Instrucciones
Copia sin cambios todo lo que va desde el comienzo de las filas hasta la línea que contiene "y-axis-label: E (kcal/mol) is", incluidas ambas.
##### Datos disponibles #####
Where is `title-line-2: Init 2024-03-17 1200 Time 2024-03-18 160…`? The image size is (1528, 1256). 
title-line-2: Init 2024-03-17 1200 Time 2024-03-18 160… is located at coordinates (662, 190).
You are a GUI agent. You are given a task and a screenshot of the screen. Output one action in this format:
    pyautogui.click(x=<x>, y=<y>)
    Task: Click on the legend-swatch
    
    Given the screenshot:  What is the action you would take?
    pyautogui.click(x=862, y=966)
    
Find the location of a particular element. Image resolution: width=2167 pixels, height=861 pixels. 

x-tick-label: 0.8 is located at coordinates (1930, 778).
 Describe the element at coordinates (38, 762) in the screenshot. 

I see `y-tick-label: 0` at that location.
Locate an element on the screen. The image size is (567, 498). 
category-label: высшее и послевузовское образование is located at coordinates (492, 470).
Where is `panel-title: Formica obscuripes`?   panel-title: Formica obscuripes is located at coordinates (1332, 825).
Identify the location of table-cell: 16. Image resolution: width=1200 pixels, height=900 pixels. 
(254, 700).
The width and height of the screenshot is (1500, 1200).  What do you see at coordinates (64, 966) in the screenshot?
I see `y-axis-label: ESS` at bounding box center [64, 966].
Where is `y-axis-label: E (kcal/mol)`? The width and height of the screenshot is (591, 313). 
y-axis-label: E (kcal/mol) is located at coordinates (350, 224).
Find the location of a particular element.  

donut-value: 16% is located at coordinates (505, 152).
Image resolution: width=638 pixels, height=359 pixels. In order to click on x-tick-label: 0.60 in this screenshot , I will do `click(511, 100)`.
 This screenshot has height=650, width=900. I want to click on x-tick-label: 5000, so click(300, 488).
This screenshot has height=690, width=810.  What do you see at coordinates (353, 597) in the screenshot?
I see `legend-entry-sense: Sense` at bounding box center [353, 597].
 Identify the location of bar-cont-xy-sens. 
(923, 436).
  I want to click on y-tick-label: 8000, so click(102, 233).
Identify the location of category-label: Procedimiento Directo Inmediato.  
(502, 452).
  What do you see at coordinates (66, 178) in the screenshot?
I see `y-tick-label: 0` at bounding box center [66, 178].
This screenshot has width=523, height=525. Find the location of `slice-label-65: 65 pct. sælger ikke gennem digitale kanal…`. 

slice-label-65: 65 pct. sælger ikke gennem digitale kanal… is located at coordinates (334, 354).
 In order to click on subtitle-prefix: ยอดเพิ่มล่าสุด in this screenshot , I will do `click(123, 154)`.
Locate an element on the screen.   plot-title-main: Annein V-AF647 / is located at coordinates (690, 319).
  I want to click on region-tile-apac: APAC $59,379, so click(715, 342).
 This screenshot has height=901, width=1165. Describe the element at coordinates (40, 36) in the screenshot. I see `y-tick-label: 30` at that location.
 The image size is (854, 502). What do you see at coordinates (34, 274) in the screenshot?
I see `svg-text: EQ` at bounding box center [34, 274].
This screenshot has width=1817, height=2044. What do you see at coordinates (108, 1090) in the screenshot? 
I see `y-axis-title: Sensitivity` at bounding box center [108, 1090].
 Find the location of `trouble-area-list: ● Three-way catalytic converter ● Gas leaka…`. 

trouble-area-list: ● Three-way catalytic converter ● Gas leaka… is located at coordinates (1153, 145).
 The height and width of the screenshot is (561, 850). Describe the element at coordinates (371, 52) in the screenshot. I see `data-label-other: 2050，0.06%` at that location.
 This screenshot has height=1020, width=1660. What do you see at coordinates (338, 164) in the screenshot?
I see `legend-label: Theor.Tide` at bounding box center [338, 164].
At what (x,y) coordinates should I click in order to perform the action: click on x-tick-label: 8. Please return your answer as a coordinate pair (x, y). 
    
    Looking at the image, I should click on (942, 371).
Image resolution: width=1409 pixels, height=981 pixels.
#####
Tu respuesta
Where is `title-line-2: Init 2024-03-17 1200 Time 2024-03-18 160…`? The image size is (1528, 1256). 
title-line-2: Init 2024-03-17 1200 Time 2024-03-18 160… is located at coordinates (662, 190).
You are a GUI agent. You are given a task and a screenshot of the screen. Output one action in this format:
    pyautogui.click(x=<x>, y=<y>)
    Task: Click on the legend-swatch
    
    Given the screenshot:  What is the action you would take?
    pyautogui.click(x=862, y=966)
    
Find the location of a particular element. Image resolution: width=2167 pixels, height=861 pixels. 

x-tick-label: 0.8 is located at coordinates (1930, 778).
 Describe the element at coordinates (38, 762) in the screenshot. 

I see `y-tick-label: 0` at that location.
Locate an element on the screen. The image size is (567, 498). 
category-label: высшее и послевузовское образование is located at coordinates (492, 470).
Where is `panel-title: Formica obscuripes`?   panel-title: Formica obscuripes is located at coordinates (1332, 825).
Identify the location of table-cell: 16. Image resolution: width=1200 pixels, height=900 pixels. 
(254, 700).
The width and height of the screenshot is (1500, 1200).  What do you see at coordinates (64, 966) in the screenshot?
I see `y-axis-label: ESS` at bounding box center [64, 966].
Where is `y-axis-label: E (kcal/mol)`? The width and height of the screenshot is (591, 313). 
y-axis-label: E (kcal/mol) is located at coordinates (350, 224).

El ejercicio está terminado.